# Looking For a New Manga/Anime Series



## kittenamos (Jun 23, 2011)

Are there any manga or anime stories with a character that has social anxiety? Any series you think I should try?

Some of my favorites right now are Love Attack, Happy Hustle High, Mars, Persona 4, etc . . .


----------



## GaaraAgain (Oct 10, 2011)

What about WataMote? It's still airing (only 3 eps in), but the MC seems socially anxious as hell.


----------



## crystaltears (Mar 10, 2011)

_Bakuman_ had one character with SA. But he was only one of those side characters who didn't get much screen time

_The Wallflower_ is kinda funny, the main girl has self esteem issues and is obsessed with skulls/creepy stuff


----------



## EmptyRoom (Jul 28, 2010)

GaaraAgain said:


> What about WataMote? It's still airing (only 3 eps in), but the MC seems socially anxious as hell.


Thanks for the recommendation, I can relate to the MC more than I like to admit...

Removing the wanting to be popular and have a boyfriend factor, I'm essentially her (but being able to raise my voice more..)

Now excuse me, I'm going to curl inside a ball.


----------



## Ells (Jul 30, 2013)

vampire knight


----------



## Estillum (Oct 24, 2012)

Welcome to the NHK seems to be a favourite around here, and I quite enjoyed it.
It centers around a "hikikomori" who has social anxiety in pretty much every thing but name. And the entire novel/manga/anime is pretty much him trying to overcome it.


----------



## mcmuffinme (Mar 12, 2010)

Estillum said:


> Welcome to the NHK seems to be a favourite around here, and I quite enjoyed it.
> It centers around a "hikikomori" who has social anxiety in pretty much every thing but name. And the entire novel/manga/anime is pretty much him trying to overcome it.

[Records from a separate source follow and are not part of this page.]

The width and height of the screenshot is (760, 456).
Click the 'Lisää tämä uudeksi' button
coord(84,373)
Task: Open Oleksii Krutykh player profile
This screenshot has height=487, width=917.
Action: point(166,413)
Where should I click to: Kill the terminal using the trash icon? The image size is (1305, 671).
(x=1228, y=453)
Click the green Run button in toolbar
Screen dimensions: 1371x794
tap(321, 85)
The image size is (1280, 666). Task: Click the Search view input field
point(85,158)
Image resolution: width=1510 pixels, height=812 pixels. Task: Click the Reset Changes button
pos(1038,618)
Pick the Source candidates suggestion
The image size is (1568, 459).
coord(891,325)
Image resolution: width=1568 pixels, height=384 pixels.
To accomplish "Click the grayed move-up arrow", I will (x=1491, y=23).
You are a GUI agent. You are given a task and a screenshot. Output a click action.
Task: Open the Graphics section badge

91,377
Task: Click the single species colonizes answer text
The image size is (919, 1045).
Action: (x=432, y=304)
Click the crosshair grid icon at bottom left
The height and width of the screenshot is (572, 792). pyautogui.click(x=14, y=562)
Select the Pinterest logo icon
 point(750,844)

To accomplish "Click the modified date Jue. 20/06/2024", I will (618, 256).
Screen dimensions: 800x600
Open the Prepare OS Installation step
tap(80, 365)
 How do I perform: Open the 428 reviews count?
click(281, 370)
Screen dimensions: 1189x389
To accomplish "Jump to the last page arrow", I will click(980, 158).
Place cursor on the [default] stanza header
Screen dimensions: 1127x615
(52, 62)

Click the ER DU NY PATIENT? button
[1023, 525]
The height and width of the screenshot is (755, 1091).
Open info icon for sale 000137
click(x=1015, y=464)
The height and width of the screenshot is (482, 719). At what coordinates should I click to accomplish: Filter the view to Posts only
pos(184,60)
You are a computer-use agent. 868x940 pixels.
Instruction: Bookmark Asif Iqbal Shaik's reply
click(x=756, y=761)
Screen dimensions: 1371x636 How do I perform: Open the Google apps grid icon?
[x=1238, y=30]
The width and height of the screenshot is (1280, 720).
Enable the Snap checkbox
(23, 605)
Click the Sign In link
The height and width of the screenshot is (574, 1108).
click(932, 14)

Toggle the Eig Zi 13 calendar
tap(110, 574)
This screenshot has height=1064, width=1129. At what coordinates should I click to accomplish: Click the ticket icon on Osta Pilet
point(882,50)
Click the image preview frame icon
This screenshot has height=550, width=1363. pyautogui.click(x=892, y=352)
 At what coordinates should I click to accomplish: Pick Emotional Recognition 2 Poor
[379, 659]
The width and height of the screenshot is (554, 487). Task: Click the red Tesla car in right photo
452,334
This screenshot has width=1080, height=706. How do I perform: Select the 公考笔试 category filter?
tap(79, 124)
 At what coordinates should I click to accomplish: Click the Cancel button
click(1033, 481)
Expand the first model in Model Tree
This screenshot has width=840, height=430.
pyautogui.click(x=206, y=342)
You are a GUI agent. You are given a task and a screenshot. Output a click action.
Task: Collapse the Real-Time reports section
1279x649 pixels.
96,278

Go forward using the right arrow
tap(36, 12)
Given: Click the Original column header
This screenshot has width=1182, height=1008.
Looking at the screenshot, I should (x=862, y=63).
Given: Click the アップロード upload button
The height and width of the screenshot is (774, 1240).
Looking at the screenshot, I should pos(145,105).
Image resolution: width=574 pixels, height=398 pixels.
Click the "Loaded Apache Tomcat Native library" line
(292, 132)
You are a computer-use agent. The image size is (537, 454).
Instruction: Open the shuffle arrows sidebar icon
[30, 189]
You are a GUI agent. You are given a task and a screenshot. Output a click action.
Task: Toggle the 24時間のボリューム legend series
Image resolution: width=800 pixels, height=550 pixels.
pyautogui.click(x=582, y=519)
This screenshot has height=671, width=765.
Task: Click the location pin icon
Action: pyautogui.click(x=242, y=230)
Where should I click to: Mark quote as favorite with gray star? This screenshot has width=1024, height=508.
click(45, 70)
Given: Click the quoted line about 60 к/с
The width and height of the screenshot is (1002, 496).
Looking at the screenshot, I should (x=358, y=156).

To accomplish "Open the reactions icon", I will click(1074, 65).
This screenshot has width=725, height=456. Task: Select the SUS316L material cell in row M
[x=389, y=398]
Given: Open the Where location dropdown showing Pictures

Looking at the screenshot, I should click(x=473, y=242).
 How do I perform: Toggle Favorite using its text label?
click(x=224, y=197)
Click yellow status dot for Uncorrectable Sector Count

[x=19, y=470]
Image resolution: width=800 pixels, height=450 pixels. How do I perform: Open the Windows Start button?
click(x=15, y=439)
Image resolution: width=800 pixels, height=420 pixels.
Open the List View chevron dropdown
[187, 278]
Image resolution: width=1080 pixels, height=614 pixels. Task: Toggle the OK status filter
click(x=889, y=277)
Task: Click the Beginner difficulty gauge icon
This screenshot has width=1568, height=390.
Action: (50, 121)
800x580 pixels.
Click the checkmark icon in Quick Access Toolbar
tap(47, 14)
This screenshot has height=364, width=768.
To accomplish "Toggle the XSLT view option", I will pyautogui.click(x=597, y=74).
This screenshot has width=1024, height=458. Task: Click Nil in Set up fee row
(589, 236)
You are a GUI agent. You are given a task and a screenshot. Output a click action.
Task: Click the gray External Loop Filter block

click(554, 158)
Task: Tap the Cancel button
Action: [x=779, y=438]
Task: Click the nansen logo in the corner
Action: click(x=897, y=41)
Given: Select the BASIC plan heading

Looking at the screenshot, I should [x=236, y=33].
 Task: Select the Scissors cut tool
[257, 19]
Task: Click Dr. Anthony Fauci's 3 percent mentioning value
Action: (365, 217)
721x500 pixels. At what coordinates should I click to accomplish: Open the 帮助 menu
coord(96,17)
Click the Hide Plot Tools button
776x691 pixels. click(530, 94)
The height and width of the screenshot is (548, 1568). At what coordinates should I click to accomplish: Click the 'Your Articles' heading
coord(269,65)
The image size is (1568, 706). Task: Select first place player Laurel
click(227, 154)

Yea, the whole series is on youtube, but the manga is more fleshed out, and there is technically a novel that both were based on. What it does really well is balance dark themes with good comedy, which I enjoy 

Oh, and if it seems like he is hallucinating at certain points it's because in the manga and novel the character does drugs he purchases off the internet (which is done in Japan). Oh yea, and the guy who wrote the original novel is an agoraphobic person, essentially, so it comes from someone like all of us, which is why I think it resonates so much with people.


----------



## kittenamos (Jun 23, 2011)

Thanks for your help guys. Is WataMote a manga to or just an anime?


----------



## GaaraAgain (Oct 10, 2011)

EmptyRoom said:


> Thanks for the recommendation, I can relate to the MC more than I like to admit...
> 
> Removing the wanting to be popular and have a boyfriend factor, I'm essentially her (but being able to raise my voice more..)
> 
> Now excuse me, I'm going to curl inside a ball.


No worries  I'm sure many here can relate, too, so at least you're among friends lol. Episode 4 is subbed and up today.



kittenamos said:


> Thanks for your help guys. Is WataMote a manga to or just an anime?


It's also a manga. Saw it on mangafox when I googled.


----------



## IveGotToast (Jan 1, 2013)

My friend told me about some Manga series about a shut in who never left his apartment. Maybe you should search for that. Sorry i can't help more, but mangas not really my bag.


----------



## kittenamos (Jun 23, 2011)

IveGotToast said:


> My friend told me about some Manga series about a shut in who never left his apartment. Maybe you should search for that. Sorry i can't help more, but mangas not really my bag.


Okay, I'll look it up later.


----------



## ToeSnails (Jul 23, 2013)

My favorite is Elfen Lied.

I absolutely adore this anime - but somewhat short.


----------



## shatteredself (Jun 4, 2013)

try Hyouka, I have few friends, Sora no Manimani (most of them school life / slice of life)

and I would like to recommend Onani Master Kurosawa. though its has some partly eechi to H scenes (part of main char's daydream) but nonetheless awesome and underrated manga.


----------



## namebn (Mar 12, 2013)

Estillum said:


> Welcome to the NHK seems to be a favourite around here, and I quite enjoyed it.
> It centers around a "hikikomori" who has social anxiety in pretty much every thing but name. And the entire novel/manga/anime is pretty much him trying to overcome it.


i second welcome to the nhk.

it's one of those things where the manga and anime are equally good. the manga gives more detail to the main plot, where the anime goes into more detail with other things that go on with him such as his attempt to make his on video game, suicide attempts, and getting suckered into a pyramid scheme. those are all in the manga as well as in the anime, but in the manga they feel more like it was just added to drag out the story, where as in the anime it adds more character development, mostly to the minor chars, but it's nice to have. though i like the mangas ending more. they're mostly the same except for his friends.


----------



## megaz93 (Mar 11, 2013)

Welcome to the N.H.K. and Watamote.
Oregairu is another good one, but the main character is more anti-social than afraid of people.


----------



## FluffyYellowDuck (Aug 2, 2013)

Tsuritama.
THE COLOURS ARE JUST SO ASDFGHJKL


----------



## Speakless (Jul 27, 2014)

I agree with ToeSnails. Elfen Lied a really good anime and Watamote is about a girl who has SA its really funny.


----------